= Sue Dougan =

Northern Irish afternoon presenter

Susan Dougan (born 29 October 1974, in London) is a Northern Irish afternoon presenter on Radio Cambridgeshire on weekday afternoons.

==Personal life==
Her father was from Northern Ireland and her mother was from Scotland. She grew up in West Belfast during the Troubles in a Catholic household from May 1981. In Belfast she joined the Belfast Community Circus and trained with the Ulster Youth Theatre. In her early teens she had a crush on Phillip Schofield, which awakened her interest in entering the world of media. She studied at the University of Manchester.
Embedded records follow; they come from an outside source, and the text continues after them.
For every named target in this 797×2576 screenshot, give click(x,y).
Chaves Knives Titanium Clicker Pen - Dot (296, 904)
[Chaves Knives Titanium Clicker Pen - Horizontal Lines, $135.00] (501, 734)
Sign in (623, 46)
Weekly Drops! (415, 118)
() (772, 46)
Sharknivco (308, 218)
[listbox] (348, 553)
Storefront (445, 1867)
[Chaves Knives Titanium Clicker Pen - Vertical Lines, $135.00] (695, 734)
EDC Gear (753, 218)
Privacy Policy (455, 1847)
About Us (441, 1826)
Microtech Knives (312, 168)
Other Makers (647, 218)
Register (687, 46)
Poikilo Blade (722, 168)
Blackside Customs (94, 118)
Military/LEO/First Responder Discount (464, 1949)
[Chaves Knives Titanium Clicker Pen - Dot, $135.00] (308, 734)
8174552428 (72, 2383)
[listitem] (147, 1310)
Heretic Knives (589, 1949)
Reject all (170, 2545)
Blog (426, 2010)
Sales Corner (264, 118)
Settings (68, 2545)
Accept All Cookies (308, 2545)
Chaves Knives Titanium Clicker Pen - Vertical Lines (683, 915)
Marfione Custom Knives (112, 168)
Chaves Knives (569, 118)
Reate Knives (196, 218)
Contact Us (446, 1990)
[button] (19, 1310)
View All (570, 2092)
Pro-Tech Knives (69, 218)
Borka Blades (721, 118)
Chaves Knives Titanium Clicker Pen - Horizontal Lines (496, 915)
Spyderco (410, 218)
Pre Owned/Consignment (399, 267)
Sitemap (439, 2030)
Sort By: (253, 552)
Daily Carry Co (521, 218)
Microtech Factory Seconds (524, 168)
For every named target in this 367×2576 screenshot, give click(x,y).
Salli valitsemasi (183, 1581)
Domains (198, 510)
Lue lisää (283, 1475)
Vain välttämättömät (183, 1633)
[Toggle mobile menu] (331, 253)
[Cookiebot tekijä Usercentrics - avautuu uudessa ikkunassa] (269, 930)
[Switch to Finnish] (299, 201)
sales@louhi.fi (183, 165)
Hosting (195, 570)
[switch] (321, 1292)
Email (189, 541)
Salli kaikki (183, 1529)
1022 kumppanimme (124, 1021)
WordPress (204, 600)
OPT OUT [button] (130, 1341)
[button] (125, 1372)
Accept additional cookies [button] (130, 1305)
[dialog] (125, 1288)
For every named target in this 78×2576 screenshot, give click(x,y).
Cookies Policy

She lived in Kent from 2000-5 in Sevenoaks and then Lenham. She met her husband in 2002 on a Sunday morning at Leeds Castle (where he was the special events manager) whilst presenting an outside broadcast. They married in 2005 in Lincoln Cathedral. She enjoys gardening and looking after her three cats in Hertfordshire. In 2011 she had her first child, a boy, and has since taken time out.

==Broadcasting career==
She presented an hour and half programme on the Radio Royal radio station at the Royal Victoria Hospital in Belfast at the age of 15. At 16, she worked as a presenter on Radio Top Shop in Belfast. At university she worked at Cool FM in Newtownards. After university, she worked at the commercial radio station Rock FM in Preston, Lancashire, then other commercial stations including Radio Mercury and Southern FM.

===BBC===
She worked at BBC local radio stations in Lancashire, Northampton (joining in 2000 when living in Sevenoaks) and Sussex. From 2001, she began presenting a three-hour Sunday gardening show. From 2002 to 2005, she was the main evening presenter for BBC local radio in the BBC South area, based at Radio Kent. She joined Radio Cambridgeshire on 9 May 2005 for a three-hour programme from 1 pm. Until 2006, she also drove to Kent every Sunday to present a gardening programme. From 8 April 2007, she presented a two-hour gardening phone-in programme on Sunday mornings from 10 am, which finished on 20 December 2009, when Catherine Carr took over. In early 2008 her weekday programme moved to 12.30 – 4 pm, and on 15 November 2010 it moved to noon to 3 pm. This slot is now filled by Jeremy Sallis. Sue does appear on air as a stand in presenter and continues to work at BBC Radio Cambridgeshire.